» How to complete this task
Give the number of lines in the data below that contain "magnifier", and only that number.

» Given information
○ ○ ○ ○ ○
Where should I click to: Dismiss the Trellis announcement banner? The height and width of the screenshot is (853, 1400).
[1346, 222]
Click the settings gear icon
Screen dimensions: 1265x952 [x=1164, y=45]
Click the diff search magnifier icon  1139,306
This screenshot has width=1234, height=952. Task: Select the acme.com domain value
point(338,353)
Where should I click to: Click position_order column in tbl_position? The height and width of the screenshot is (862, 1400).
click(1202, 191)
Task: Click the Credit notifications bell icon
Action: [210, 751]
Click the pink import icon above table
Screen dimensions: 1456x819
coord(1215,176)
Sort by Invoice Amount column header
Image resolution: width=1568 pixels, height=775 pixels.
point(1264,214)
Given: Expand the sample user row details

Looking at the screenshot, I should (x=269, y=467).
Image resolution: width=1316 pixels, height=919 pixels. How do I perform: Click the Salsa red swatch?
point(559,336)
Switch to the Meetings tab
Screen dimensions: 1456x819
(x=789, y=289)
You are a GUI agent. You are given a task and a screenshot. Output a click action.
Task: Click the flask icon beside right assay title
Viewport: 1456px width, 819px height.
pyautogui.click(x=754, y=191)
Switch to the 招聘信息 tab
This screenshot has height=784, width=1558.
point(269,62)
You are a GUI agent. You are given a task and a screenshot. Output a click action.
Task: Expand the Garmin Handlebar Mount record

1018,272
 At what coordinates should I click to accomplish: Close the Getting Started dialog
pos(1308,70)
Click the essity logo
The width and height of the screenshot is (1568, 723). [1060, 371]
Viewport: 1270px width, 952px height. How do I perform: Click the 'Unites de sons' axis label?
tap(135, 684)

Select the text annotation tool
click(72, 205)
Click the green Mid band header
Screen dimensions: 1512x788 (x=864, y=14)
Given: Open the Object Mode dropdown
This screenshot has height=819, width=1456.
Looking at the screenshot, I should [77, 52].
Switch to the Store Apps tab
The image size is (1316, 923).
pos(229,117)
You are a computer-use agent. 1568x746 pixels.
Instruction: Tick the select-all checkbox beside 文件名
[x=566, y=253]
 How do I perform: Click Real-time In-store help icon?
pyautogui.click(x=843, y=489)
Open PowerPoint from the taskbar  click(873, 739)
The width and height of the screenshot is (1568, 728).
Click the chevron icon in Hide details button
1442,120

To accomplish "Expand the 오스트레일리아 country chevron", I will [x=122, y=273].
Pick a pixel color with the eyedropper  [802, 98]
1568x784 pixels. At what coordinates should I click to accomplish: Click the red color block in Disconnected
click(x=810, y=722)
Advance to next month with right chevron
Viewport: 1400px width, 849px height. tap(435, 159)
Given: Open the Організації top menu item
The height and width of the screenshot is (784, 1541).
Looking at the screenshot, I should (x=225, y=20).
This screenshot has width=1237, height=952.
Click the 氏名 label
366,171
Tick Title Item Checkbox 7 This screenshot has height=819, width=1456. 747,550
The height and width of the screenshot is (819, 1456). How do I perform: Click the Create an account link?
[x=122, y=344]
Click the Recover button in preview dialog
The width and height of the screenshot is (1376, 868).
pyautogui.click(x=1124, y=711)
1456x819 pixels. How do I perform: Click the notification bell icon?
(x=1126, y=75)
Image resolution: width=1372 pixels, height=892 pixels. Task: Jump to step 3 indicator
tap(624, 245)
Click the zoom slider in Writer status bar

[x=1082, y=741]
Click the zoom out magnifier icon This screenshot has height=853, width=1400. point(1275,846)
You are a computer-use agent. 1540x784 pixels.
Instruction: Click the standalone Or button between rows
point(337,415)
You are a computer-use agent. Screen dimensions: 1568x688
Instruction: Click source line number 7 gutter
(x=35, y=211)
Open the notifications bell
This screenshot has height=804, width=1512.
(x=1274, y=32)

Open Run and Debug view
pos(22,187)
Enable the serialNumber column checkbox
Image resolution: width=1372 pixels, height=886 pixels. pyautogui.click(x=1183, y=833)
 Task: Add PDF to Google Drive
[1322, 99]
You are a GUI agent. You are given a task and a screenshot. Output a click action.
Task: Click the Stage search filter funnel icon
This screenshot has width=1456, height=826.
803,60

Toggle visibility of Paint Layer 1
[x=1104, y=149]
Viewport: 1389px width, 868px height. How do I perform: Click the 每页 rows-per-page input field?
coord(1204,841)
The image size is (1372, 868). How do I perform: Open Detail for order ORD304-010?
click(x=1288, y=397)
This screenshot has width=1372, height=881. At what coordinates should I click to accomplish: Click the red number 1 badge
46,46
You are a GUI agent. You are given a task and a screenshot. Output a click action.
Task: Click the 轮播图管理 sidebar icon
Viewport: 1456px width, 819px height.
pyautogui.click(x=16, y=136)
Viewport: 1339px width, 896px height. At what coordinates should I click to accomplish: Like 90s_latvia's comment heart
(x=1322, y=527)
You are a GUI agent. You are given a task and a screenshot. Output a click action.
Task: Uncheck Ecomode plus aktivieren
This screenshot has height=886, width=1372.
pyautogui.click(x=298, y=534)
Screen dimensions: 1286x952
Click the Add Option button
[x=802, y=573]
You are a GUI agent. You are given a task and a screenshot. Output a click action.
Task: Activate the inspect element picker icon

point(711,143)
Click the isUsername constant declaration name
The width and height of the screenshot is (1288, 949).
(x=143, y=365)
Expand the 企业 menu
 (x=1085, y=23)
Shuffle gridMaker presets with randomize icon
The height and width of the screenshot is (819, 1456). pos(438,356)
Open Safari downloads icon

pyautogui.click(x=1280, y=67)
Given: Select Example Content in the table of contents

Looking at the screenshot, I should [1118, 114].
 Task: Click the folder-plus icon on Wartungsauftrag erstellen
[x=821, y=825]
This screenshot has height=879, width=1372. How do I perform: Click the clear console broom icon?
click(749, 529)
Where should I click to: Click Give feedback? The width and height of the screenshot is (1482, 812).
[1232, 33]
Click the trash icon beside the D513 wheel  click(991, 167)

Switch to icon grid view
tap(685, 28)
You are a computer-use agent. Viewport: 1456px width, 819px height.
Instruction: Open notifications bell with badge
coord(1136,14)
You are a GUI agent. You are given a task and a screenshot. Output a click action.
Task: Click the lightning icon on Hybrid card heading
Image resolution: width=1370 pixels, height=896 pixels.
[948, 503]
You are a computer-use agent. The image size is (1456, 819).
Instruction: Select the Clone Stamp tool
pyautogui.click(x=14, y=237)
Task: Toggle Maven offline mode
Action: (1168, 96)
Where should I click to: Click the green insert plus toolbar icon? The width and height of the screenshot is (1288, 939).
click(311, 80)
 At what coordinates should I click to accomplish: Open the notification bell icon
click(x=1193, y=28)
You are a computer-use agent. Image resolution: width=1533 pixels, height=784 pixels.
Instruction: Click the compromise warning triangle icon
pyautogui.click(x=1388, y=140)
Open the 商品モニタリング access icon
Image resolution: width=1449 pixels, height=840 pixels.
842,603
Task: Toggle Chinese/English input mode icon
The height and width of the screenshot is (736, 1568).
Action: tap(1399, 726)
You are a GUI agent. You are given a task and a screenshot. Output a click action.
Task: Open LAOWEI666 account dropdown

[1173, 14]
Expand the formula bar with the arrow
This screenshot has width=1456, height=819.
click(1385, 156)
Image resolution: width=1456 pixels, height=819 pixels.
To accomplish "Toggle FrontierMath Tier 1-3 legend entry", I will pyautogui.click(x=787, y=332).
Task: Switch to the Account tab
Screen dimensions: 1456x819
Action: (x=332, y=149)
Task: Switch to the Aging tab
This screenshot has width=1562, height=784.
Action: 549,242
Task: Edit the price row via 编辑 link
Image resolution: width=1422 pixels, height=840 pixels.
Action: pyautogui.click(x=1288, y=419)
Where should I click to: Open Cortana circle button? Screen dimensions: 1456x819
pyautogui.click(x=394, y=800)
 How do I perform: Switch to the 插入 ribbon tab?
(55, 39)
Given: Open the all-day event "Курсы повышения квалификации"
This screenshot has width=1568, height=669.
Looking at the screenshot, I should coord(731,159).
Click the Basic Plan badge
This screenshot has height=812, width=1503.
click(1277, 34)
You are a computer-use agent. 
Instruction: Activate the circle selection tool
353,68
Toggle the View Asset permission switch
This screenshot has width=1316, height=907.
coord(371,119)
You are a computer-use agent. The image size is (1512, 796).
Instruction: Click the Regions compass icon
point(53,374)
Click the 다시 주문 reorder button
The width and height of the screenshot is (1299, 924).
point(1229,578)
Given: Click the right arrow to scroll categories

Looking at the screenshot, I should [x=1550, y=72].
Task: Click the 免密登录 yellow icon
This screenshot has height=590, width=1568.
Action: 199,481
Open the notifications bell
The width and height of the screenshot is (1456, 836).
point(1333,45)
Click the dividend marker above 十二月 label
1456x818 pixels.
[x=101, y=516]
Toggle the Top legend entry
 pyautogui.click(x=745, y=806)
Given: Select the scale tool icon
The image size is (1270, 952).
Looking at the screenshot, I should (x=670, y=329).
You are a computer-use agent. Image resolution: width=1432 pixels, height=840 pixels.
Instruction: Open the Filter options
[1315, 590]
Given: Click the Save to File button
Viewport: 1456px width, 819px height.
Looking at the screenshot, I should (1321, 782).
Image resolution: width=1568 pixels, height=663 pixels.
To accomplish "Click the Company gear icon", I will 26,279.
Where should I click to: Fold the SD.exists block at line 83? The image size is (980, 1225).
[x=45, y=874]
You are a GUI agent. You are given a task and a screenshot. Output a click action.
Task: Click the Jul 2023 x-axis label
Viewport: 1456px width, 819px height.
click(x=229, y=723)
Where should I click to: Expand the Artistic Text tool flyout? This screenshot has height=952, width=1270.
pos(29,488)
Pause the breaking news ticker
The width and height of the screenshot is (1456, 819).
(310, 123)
○ ○ ○ ○ ○
» Exercise solution
2